- [Your assignment]:
For each statement, decide whether it agrees with the text on the Trinity. Answer yes or no, and quote the words of the text that decide it. (a) Augustine's term for self-knowledge is «notitia sui». (b) According to Chesterton, most people are at ease with the language of the Trinity. (c) Karl Barth is ranked with Paul Tillich as the greatest Protestant theologian of the last century.

- [Text for analysis]:
*****

Now, in making all these moves, I don’t think for one second that I’ve split into two people, right? It’s me. But yet there’s a play of the subjective and the objective. Augustine referred to this as «mens,» mind, and «notitia sui,» it means «self-knowledge», the image of oneself. Well, keep pressing it. The mind coming to deeper self-awareness, deeper self-understanding, can come then to fall more deeply in love with what it comes to know. Now, think here of, you’re in a counseling relationship, you’re in a psychotherapeutic relationship, you’re in a spiritual direction relationship, even you’re talking to a good friend about yourself. You’re proposing yourself as an object for contemplation and the more you understand, what happens? The more you come to love and appreciate and accept, maybe, yourself. Augustine called this «amor sui,» «love of self».
So as he looked within, into the one mind, he’s not split into three minds, but in the one mind there’s a play of «mens,» «notitia sui,» and «amor sui»: mind, self-knowledge, self-love. And this, he said, is the great analogy for the Trinity. Here we can see how we are indeed made in the image and likeness of God. So in God, the one God, mind you, there’s «mens,» this primordial chthonic mind. We call him the Father. The Father is able to form a perfect image of himself, a perfect interior word. This «notitia sui» of the Father, we call the Son. And now Father and Son, looking at each other, breathe forth their mutual love. «Amor sui,» self-love: we call him the Holy Spirit. Just as nobody thinks the mind is split into three, even as these three dynamics obtain, no one thinks there are three gods, but rather the one God in three persons.
You know who played with this too was G.K. Chesterton, where he said an awful lot of people are uneasy with the language of the Trinity, it seems so impenetrable or abstract or rationalistic or whatever, but everyone loves the claim that «God is love,» The biblical claim that «God is love», right? But, Chesterton observed, the Trinitarian doctrine is but the rendering explicit of what’s implicit in the claim that «God is love». Now, how come? Because the claim is not just that God loves. All kinds of religions or philosophies might say that, that love is something God does. But if you say «God is love,» in his own nature, he is love, then there must be, within his unity, a play of lover, beloved, and shared love, of Father, Son, and Holy Spirit. In other words, you can’t really say «God is love» without affirming the Trinity. Okay? There’s Augustine’s model.
Let me give you a second one. This one derived from Karl Barth, who, with Paul Tillich, would’ve been the greatest Protestant theologian, I’d say, of the last century. Like a good Protestant, Barth put his stress on the Word of God and on the principle, he expressed it in Latin, that God has spoken, «Deus dixit,» he said in Latin. God has spoken. And you say, well, yeah, that’s a basic principle of biblical religion. If God has spoken, there must be, within God, a speaker. There must be, moreover, a word spoken.

*****

(Items from a data source)

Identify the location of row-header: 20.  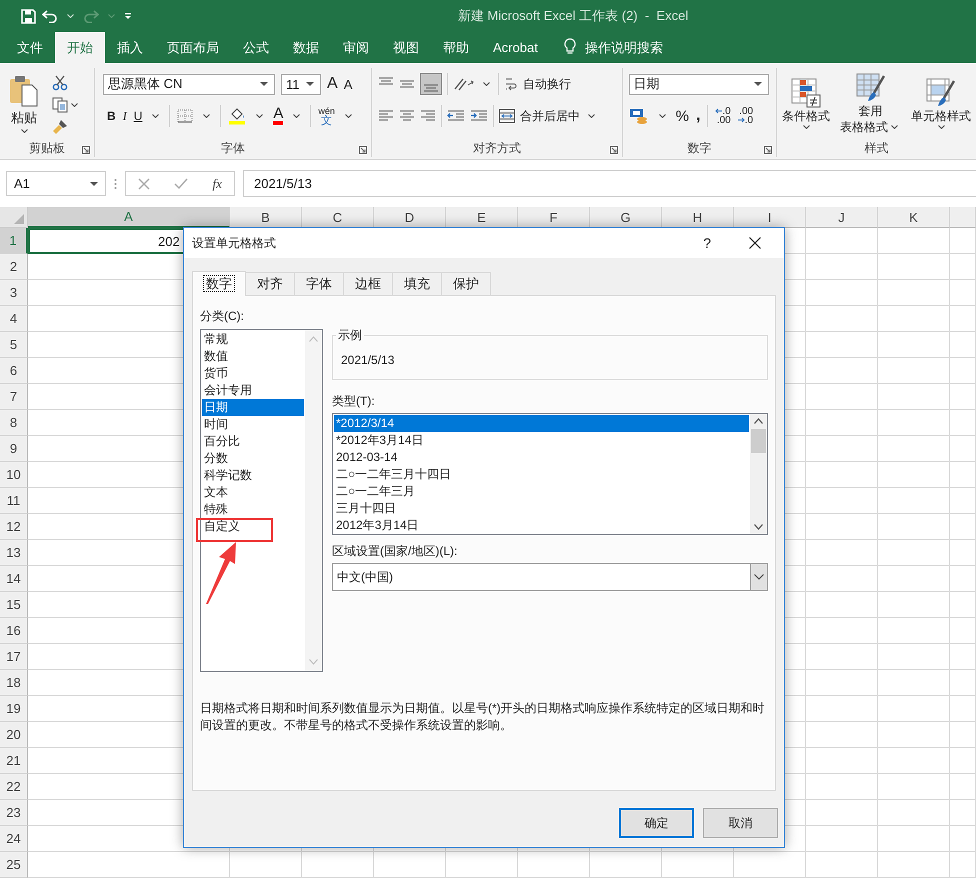
(14, 735).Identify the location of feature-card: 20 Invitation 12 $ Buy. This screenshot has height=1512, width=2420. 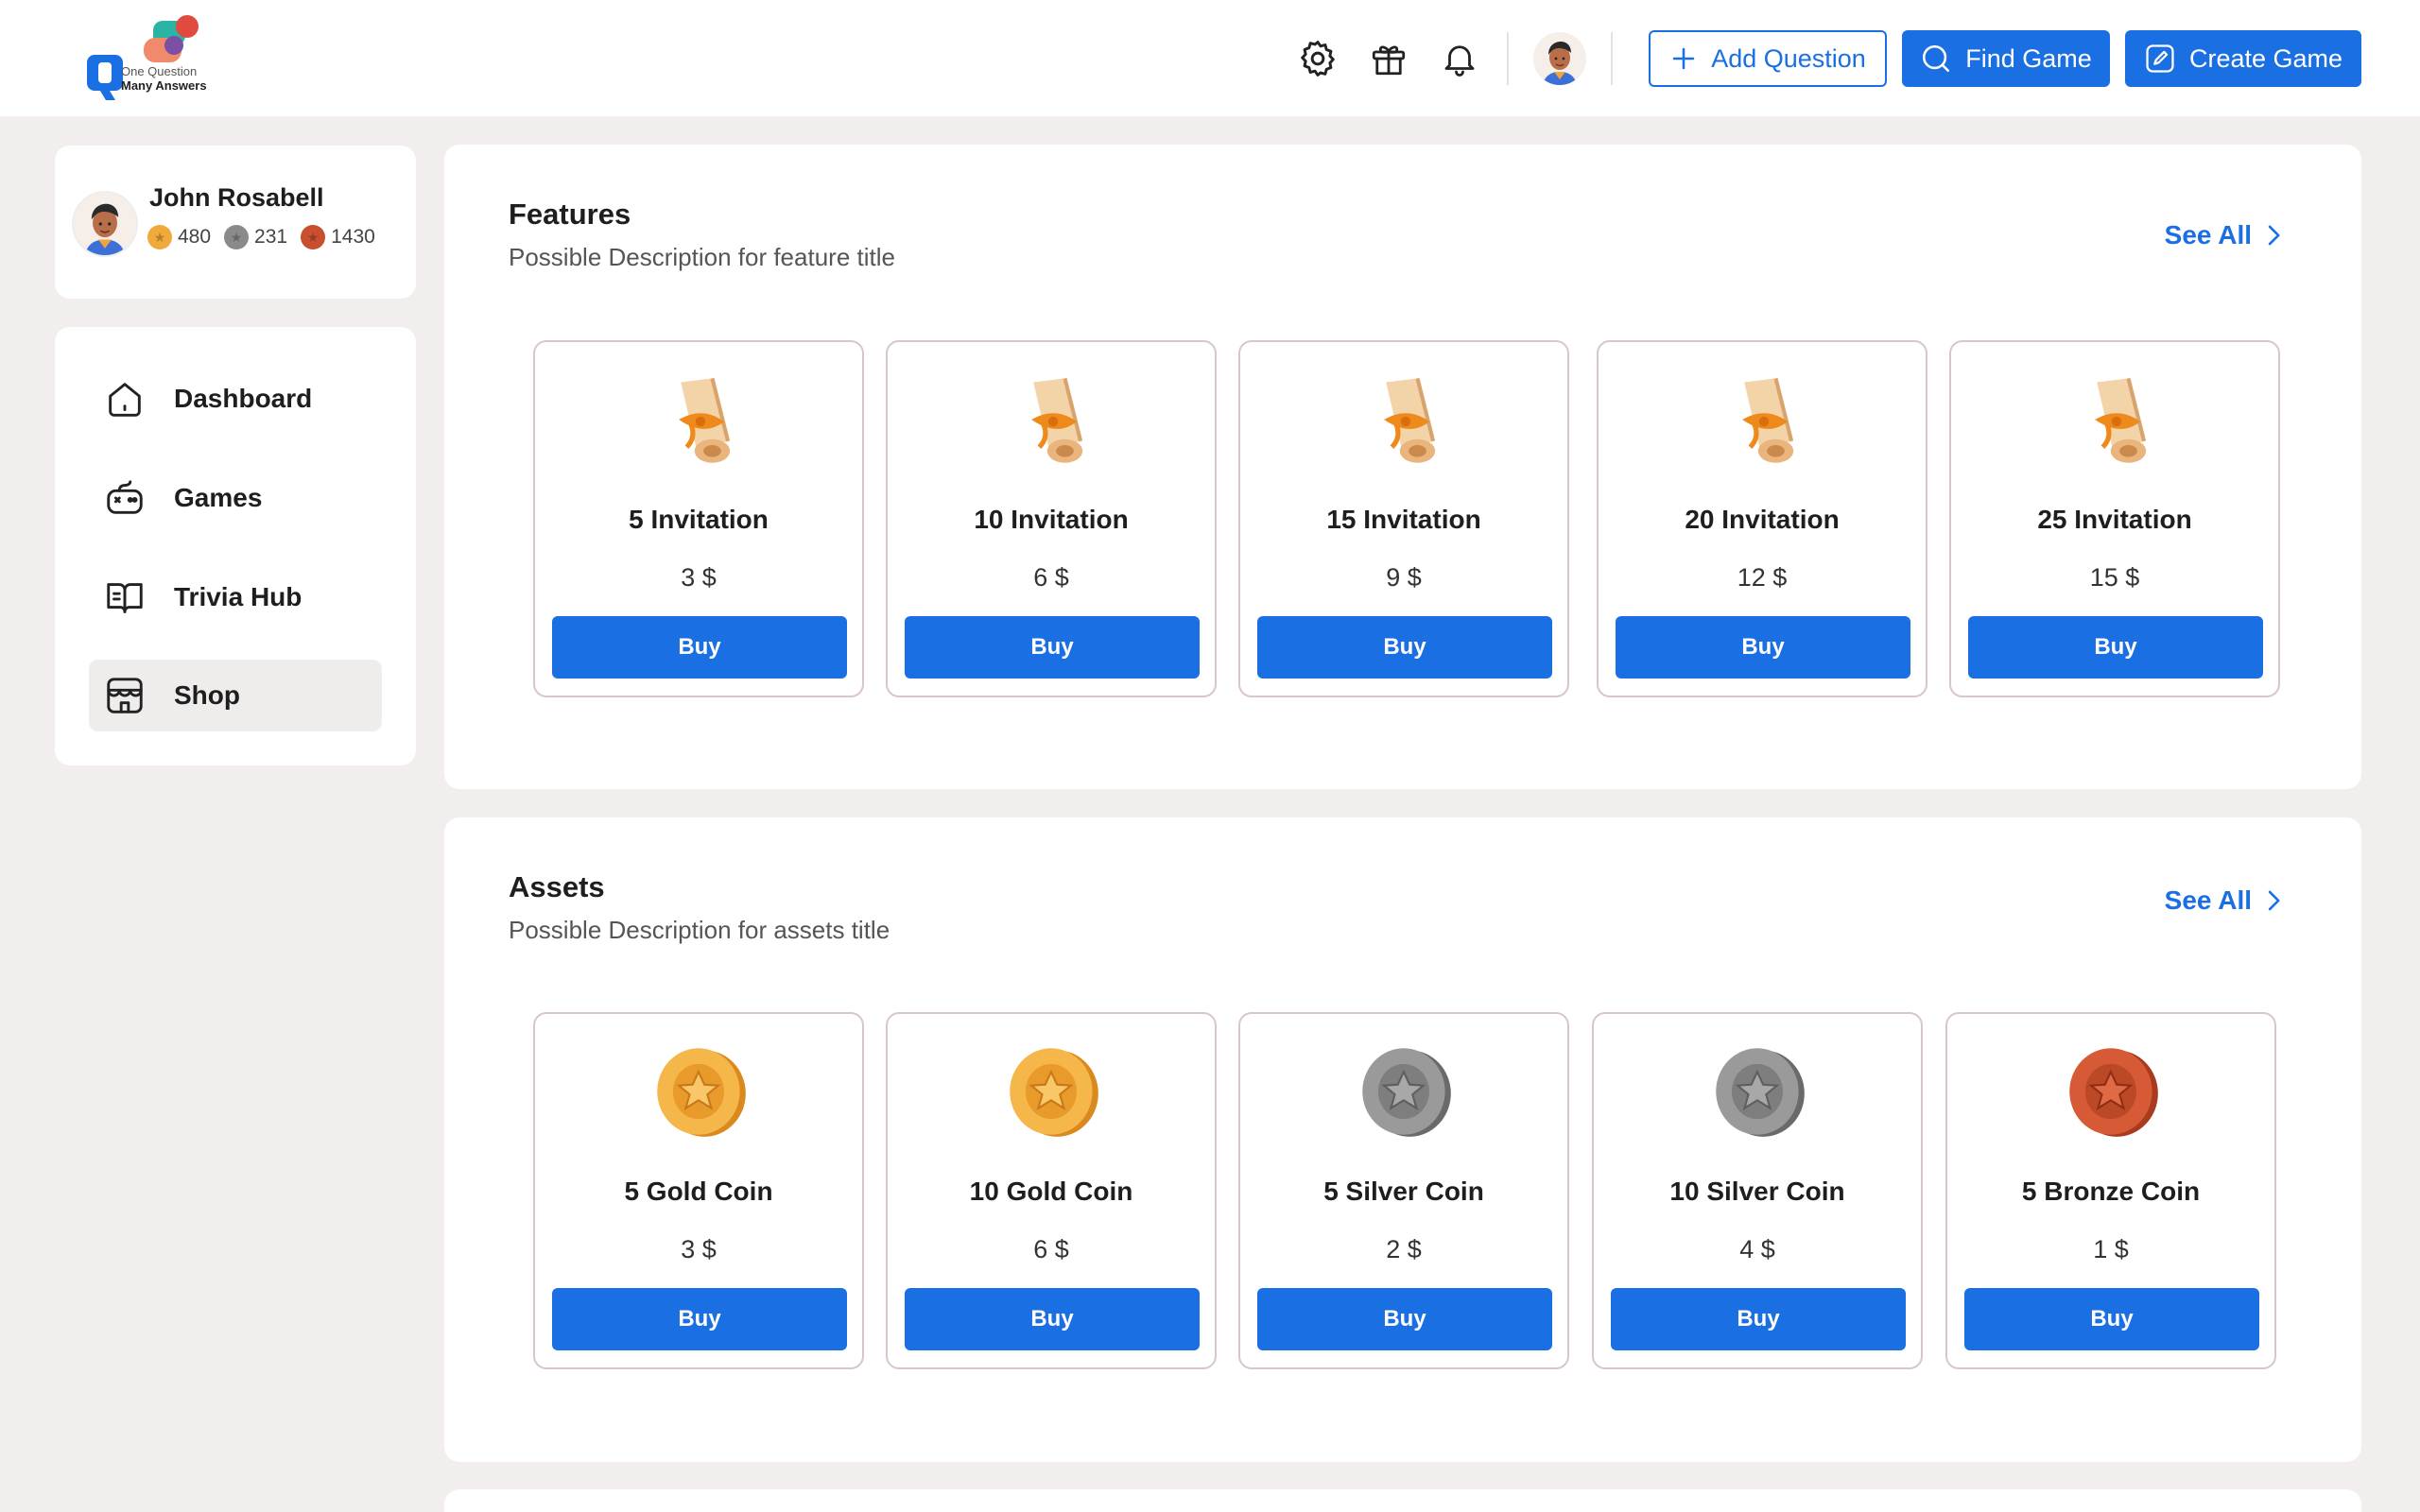
(1762, 518).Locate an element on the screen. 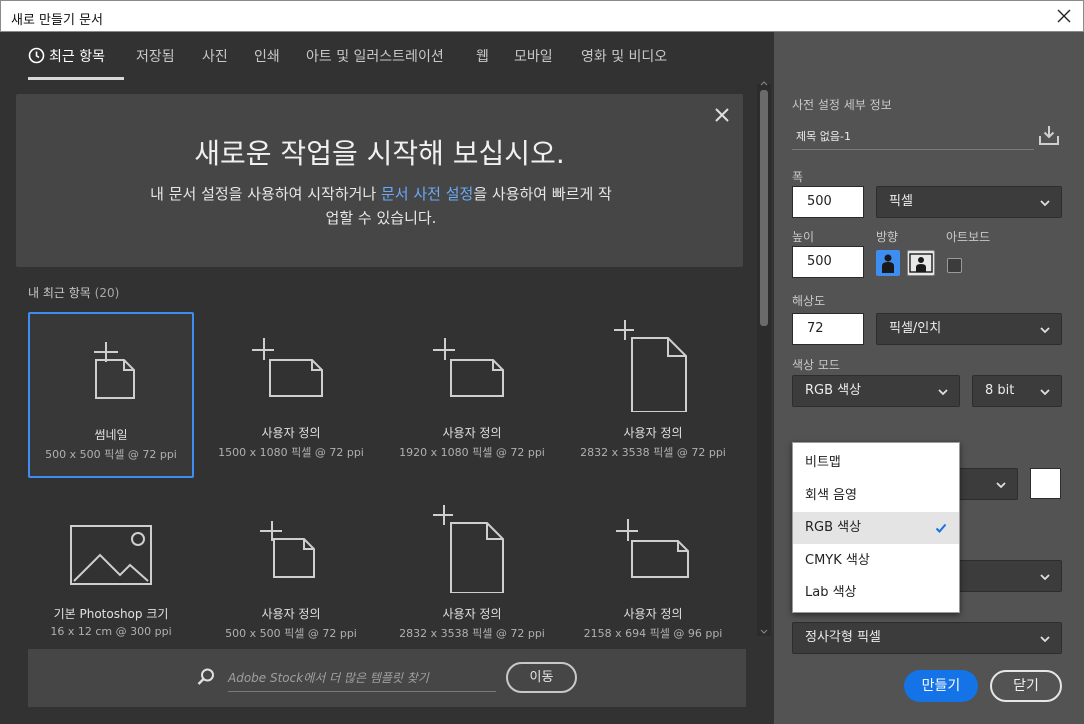 The image size is (1084, 724). pixel-aspect-value: 정사각형 픽셀 is located at coordinates (843, 638).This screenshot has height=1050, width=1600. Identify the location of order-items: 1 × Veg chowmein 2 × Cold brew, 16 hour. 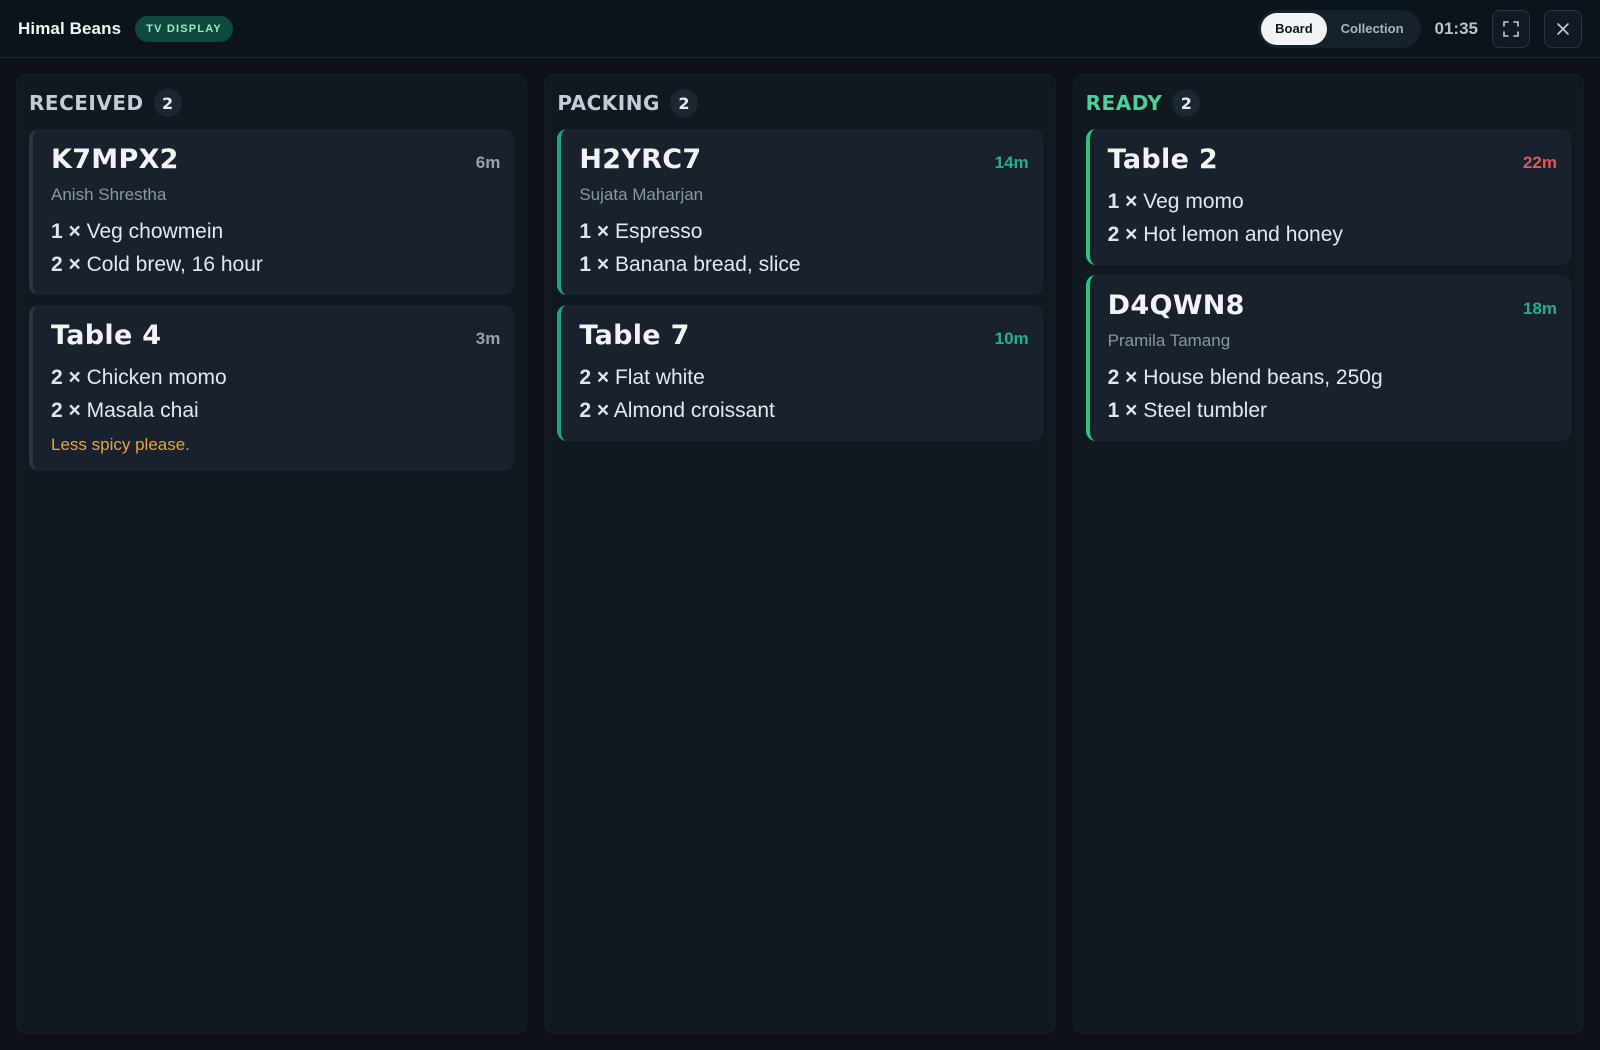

*****

- [Task solution]:
(a) Yes: "Augustine referred to this as «mens,» mind, and «notitia sui,» it means «self-knowledge»"
(b) No: "an awful lot of people are uneasy with the language of the Trinity"
(c) Yes: "who, with Paul Tillich, would’ve been the greatest Protestant theologian, I’d say, of the last century"